Aufgabenliste →
- 1) Fassen Sie den Textauszug über die Demonstrationen vom 23. Oktober in zwei Sätzen zusammen.
- 2) Schreiben Sie den Textauszug über die Demonstrationen vom 23. Oktober im Anschluss an seinen letzten Satz weiter.

*** Textauszug

Während des ganzen Tages des 23. Oktober schloss sich eine wachsende Menschenmenge den von den Studenten organisierten Demonstrationen an: Erst vor dem Standbild vom General Bem – wo zum ersten Mal das kommunistische Wappen aus der ungarischen Fahne herausgerissen wurde, was in der Folge zum Symbol der Revolution wurde – dann am Kossuth-Lajos-Tér, der Esplanade vor dem Parlament, wo beinahe 200.000 Menschen anwesend waren. Trotz des Aufrufs zur Auflösung der Demonstrationen durch den Anführer der Kommunistischen Partei Ernő Gerő begab sich die Menge auf den Platz, wo ein gigantisches Standbild Stalins thronte.
Die Demonstranten zerstörten das Denkmal, von dem allein die Stiefeln aufrecht blieben, während der Kopf des sowjetischen Diktators auf dem Boden lag. Diese Handlung wurde zu einem der prägenden Bilder der Revolution. Als es Nacht wurde, begab sich ein Teil der Demonstranten zum Sitz des ungarischen Rundfunks, um dort zu versuchen, besagte 16 Punkte verlesen zu lassen. Die vor Ort aufgestellten Panzer und die Geheimpolizei schossen dann auf die wehrlose Menschenmenge, was der Anfang des bewaffneten Konflikts einleitete. Trotzdem wurde das Gebäude durch die Demonstranten besetzt.

******
*** Datenblock

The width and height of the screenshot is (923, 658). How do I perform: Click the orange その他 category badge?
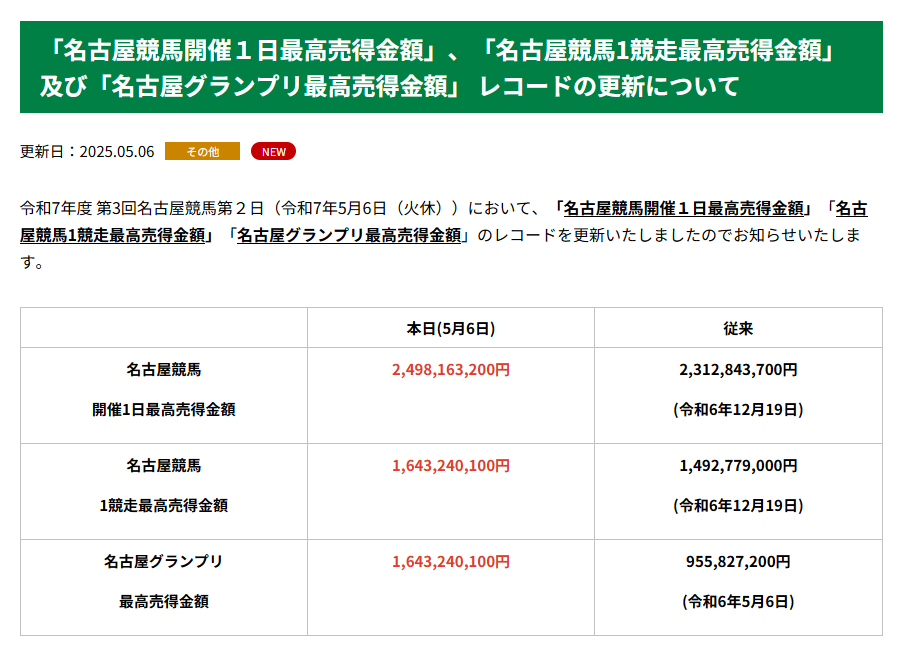coord(202,152)
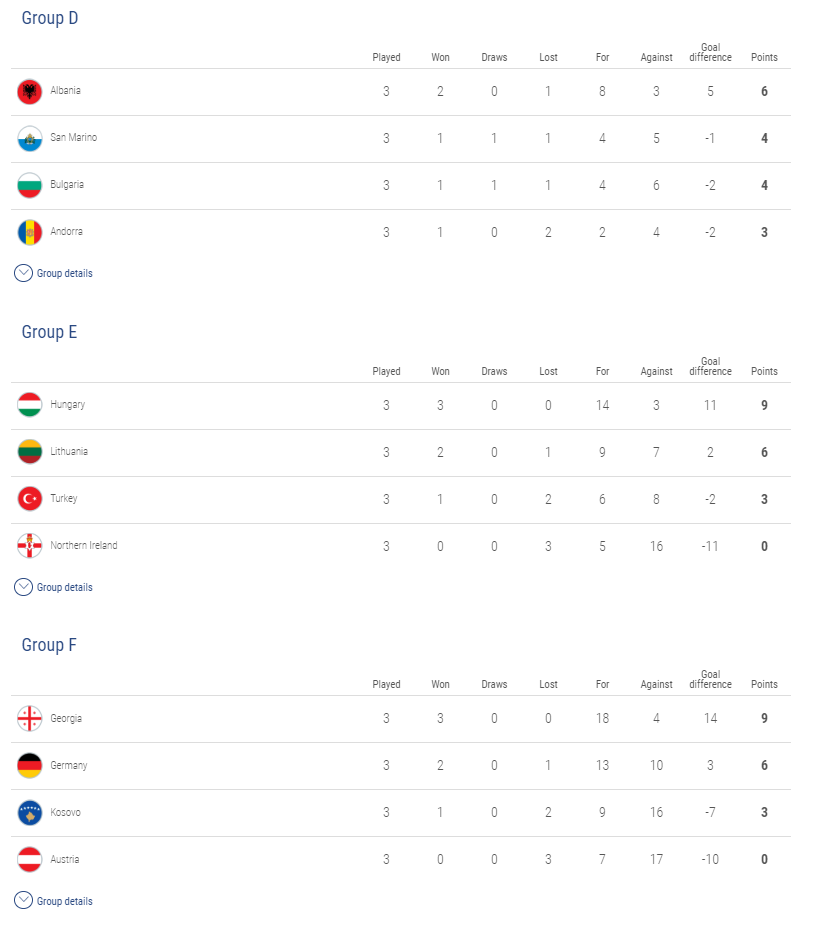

******

Lösungen →
- 1) Am 23. Oktober schlossen sich immer mehr Menschen den Demonstrationen der Studenten an, die vom Standbild General Bems zum Platz vor dem Parlament und trotz Gerős Aufruf zur Auflösung weiter zum Stalin-Denkmal zogen, das sie zerstörten. In der Nacht schossen Panzer und Geheimpolizei am Sitz des Rundfunks auf die Menge, womit der bewaffnete Konflikt begann, doch die Demonstranten besetzten das Gebäude trotzdem.

- 2)
Am nächsten Tag bekamen die sowjetischen Panzer den Befehl in Budapest einzumarschieren, während Imre Nagy erneut zum Ministerpräsidenten ernannt wurde. Trotz seines Versprechens, die Reformen fortzuführen, kam es zu Straßenkämpfen zwischen Demonstranten, die sich bewaffnet hatten – darunter zahlreiche Minderjährige, die Pesti Srácok (dt. Pester Jungs) – und den Kräften des Regimes: Einer der symbolischsten Schauplätze wurde die Corvingasse (Corvin köz), deren Revolutionäre die „Corvinisten“ (Korvinisták) genannt wurden.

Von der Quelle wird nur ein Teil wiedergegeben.